Task goal. Please retype, without any changes, the part of the rows below that opens with the line containing "I will point(14,63)." and closes with the line containing "Action: click(x=483, y=1535)", keeping both of those lines.

Stored rows.
○ ○ ○ ○
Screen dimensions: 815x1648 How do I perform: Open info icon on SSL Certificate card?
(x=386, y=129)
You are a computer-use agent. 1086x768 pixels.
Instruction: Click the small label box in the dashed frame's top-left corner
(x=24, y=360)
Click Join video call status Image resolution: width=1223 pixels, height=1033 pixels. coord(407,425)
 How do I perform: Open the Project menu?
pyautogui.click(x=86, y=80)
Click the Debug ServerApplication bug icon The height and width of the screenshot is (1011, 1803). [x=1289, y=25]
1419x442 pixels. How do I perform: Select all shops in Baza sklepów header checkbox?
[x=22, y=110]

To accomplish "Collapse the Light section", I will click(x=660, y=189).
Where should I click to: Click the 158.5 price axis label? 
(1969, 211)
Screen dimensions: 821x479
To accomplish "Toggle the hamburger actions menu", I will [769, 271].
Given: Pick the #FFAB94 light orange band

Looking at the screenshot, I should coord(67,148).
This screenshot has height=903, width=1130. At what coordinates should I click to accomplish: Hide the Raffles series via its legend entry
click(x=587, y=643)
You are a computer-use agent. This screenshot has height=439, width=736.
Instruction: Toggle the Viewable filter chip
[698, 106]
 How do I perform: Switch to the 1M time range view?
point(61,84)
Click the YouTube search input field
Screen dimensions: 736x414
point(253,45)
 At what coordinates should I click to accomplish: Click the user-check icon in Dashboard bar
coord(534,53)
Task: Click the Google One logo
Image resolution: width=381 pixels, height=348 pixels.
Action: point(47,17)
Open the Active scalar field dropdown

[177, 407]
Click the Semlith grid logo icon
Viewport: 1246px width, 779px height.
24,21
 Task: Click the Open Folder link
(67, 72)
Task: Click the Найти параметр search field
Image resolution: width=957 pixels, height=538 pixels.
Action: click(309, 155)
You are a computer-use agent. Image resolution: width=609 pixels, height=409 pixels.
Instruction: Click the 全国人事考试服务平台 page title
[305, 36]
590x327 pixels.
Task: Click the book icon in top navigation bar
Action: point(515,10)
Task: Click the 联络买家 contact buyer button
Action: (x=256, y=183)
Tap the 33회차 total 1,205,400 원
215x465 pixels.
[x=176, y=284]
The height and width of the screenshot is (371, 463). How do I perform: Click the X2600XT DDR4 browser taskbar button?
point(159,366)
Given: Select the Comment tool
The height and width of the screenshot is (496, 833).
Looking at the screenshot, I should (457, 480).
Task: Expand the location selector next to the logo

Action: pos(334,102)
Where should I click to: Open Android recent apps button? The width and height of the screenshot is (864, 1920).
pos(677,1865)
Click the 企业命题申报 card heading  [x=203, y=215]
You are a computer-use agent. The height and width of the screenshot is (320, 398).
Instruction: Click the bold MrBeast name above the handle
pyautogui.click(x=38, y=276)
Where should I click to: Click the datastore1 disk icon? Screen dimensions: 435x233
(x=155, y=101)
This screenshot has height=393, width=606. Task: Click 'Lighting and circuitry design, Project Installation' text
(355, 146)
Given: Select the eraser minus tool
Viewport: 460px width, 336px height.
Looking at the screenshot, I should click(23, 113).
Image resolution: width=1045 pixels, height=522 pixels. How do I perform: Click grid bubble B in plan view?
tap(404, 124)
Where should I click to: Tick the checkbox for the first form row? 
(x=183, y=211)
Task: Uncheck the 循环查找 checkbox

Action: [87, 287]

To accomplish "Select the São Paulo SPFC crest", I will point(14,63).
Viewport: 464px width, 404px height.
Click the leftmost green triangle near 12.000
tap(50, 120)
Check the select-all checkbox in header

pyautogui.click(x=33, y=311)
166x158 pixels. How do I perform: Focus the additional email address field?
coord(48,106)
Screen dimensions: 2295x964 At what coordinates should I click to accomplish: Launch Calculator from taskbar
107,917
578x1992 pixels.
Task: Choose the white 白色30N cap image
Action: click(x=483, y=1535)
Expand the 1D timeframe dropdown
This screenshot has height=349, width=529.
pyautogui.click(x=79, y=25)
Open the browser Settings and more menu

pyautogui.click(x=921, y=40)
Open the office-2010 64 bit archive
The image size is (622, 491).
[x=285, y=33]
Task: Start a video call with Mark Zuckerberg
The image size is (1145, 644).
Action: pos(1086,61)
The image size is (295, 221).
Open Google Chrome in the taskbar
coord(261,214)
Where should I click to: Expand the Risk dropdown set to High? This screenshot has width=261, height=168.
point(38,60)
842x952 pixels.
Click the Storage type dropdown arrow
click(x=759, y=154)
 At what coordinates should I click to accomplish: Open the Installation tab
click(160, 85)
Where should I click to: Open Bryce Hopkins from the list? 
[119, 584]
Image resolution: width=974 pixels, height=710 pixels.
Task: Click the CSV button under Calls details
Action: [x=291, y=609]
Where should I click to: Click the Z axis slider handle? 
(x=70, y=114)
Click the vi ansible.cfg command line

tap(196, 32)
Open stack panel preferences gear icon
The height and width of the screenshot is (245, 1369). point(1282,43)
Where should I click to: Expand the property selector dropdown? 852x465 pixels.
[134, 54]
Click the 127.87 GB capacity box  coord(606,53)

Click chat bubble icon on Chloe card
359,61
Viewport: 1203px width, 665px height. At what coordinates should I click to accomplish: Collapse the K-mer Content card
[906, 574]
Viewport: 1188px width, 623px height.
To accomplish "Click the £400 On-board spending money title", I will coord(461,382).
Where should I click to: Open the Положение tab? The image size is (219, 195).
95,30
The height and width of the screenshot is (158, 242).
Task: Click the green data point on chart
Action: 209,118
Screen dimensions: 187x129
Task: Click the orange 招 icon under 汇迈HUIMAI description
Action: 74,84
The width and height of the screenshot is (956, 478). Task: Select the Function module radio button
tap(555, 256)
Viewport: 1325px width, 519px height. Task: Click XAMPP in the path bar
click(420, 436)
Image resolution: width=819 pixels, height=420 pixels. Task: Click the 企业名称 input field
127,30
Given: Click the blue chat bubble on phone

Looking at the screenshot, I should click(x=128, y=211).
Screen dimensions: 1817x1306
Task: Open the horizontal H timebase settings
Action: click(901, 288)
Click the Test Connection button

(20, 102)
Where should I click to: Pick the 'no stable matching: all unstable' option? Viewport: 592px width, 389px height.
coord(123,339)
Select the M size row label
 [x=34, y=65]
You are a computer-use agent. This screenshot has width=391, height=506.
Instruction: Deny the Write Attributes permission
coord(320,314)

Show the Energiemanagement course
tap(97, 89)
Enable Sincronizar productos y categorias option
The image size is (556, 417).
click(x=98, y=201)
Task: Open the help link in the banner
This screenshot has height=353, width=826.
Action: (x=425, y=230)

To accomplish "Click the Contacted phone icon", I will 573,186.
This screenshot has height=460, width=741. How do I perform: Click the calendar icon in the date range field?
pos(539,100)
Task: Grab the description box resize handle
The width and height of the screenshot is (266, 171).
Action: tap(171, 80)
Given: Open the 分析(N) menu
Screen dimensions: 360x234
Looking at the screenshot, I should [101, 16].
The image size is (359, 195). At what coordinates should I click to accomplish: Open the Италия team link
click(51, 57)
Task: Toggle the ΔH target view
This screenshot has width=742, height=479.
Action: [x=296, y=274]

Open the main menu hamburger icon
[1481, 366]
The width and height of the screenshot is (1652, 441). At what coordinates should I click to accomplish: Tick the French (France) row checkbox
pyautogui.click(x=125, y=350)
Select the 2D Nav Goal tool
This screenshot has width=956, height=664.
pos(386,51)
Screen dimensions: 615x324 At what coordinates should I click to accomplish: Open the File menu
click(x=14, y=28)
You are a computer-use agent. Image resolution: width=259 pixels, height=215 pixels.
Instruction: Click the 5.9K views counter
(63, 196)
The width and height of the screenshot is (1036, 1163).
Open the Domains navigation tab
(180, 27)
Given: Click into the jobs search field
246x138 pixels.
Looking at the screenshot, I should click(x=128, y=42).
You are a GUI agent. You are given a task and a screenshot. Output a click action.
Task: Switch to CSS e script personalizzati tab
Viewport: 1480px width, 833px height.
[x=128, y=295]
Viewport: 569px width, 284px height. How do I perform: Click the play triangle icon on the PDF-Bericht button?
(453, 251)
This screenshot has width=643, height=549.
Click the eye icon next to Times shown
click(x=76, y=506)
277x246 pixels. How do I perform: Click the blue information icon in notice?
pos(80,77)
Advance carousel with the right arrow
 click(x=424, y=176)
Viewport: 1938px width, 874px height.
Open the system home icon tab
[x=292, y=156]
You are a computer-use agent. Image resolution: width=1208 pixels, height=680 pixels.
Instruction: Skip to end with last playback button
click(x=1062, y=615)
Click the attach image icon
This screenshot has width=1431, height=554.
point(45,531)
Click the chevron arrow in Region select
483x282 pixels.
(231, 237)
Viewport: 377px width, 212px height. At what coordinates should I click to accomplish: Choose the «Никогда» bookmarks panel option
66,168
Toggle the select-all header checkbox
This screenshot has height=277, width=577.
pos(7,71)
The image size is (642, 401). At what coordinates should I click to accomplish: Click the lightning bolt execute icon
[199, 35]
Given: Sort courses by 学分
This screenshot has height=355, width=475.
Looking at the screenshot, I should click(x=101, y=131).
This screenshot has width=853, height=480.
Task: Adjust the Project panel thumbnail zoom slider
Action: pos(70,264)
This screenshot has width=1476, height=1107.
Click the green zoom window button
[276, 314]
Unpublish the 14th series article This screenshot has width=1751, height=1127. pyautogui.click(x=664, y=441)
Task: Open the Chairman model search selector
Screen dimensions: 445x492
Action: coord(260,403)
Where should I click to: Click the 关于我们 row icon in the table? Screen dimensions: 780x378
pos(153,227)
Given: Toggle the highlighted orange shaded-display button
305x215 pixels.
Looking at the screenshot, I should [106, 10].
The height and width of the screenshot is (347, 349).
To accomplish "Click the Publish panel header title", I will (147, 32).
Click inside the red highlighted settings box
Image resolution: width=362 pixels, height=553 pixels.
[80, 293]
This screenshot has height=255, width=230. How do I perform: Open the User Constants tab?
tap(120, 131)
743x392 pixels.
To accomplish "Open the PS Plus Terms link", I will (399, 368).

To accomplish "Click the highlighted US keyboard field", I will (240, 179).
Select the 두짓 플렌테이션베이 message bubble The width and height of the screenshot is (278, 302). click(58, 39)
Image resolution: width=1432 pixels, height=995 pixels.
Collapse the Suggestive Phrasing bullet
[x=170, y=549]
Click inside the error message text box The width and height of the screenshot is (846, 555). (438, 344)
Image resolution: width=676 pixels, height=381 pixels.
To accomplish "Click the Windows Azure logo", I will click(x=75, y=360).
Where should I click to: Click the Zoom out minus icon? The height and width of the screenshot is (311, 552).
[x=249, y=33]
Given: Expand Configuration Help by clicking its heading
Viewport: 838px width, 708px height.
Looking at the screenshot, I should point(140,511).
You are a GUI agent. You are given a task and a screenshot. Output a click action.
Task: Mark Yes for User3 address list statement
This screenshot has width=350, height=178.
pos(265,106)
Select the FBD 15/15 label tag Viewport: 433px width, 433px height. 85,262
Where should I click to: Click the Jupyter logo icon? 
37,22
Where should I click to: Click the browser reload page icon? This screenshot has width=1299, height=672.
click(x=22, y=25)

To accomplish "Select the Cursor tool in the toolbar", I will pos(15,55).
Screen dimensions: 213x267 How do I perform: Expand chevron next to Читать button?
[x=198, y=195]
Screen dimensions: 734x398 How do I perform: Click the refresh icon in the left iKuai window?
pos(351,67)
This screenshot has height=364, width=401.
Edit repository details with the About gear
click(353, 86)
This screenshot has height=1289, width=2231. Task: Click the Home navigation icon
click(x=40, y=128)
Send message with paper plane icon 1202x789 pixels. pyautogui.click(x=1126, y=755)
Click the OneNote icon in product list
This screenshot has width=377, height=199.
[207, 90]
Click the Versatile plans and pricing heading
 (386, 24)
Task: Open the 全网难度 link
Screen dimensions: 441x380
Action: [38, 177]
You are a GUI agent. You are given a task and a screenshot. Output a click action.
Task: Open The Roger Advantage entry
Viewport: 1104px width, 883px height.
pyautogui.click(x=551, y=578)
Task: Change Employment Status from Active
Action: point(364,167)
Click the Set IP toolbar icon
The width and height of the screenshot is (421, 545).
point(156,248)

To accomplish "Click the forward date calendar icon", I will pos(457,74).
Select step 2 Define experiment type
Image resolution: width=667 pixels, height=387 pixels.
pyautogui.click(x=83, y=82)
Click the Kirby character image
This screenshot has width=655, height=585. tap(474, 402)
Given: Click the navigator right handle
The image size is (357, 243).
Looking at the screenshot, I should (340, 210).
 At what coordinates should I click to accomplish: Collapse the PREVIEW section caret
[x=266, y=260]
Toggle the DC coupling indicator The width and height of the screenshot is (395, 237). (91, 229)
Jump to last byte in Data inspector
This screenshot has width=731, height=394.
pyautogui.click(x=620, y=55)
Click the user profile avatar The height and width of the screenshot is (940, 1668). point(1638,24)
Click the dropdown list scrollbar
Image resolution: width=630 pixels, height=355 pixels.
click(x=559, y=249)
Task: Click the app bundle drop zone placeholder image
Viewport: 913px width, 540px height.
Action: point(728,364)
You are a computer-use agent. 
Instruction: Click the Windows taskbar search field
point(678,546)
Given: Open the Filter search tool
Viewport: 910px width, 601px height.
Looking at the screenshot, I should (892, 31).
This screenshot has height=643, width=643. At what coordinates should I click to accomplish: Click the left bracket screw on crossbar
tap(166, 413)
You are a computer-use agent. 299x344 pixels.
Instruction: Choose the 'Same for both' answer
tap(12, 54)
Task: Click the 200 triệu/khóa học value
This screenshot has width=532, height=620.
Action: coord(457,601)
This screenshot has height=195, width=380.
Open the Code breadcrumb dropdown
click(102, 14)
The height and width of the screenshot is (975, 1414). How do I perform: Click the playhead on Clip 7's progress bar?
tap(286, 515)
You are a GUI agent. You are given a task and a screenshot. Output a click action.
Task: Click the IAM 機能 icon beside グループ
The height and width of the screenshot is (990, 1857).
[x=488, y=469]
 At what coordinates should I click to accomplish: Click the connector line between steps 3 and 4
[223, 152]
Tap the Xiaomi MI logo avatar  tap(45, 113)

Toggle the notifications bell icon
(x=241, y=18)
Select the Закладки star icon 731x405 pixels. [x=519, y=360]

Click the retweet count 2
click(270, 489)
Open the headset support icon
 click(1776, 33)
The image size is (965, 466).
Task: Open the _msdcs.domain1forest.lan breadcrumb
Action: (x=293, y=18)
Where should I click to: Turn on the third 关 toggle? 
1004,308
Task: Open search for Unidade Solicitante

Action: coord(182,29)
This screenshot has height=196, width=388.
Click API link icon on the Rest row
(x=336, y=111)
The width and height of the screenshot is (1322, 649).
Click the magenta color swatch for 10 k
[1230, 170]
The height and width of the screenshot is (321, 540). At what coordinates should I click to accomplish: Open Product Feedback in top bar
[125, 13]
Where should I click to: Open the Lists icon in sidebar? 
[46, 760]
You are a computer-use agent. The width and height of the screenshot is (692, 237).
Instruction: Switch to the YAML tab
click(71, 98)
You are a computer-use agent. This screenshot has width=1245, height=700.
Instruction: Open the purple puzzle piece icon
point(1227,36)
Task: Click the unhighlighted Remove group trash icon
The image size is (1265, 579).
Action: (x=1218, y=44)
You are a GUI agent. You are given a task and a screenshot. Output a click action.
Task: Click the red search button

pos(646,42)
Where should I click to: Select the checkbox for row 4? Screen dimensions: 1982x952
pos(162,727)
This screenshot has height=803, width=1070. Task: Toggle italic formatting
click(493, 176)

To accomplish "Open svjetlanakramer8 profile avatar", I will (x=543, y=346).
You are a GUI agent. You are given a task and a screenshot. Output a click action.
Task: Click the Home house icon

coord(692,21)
○ ○ ○ ○
Result of this task.
To accomplish "Select the São Paulo SPFC crest", I will point(14,63).
Viewport: 464px width, 404px height.
Click the leftmost green triangle near 12.000
tap(50, 120)
Check the select-all checkbox in header

pyautogui.click(x=33, y=311)
166x158 pixels. How do I perform: Focus the additional email address field?
coord(48,106)
Screen dimensions: 2295x964 At what coordinates should I click to accomplish: Launch Calculator from taskbar
107,917
578x1992 pixels.
Task: Choose the white 白色30N cap image
Action: click(x=483, y=1535)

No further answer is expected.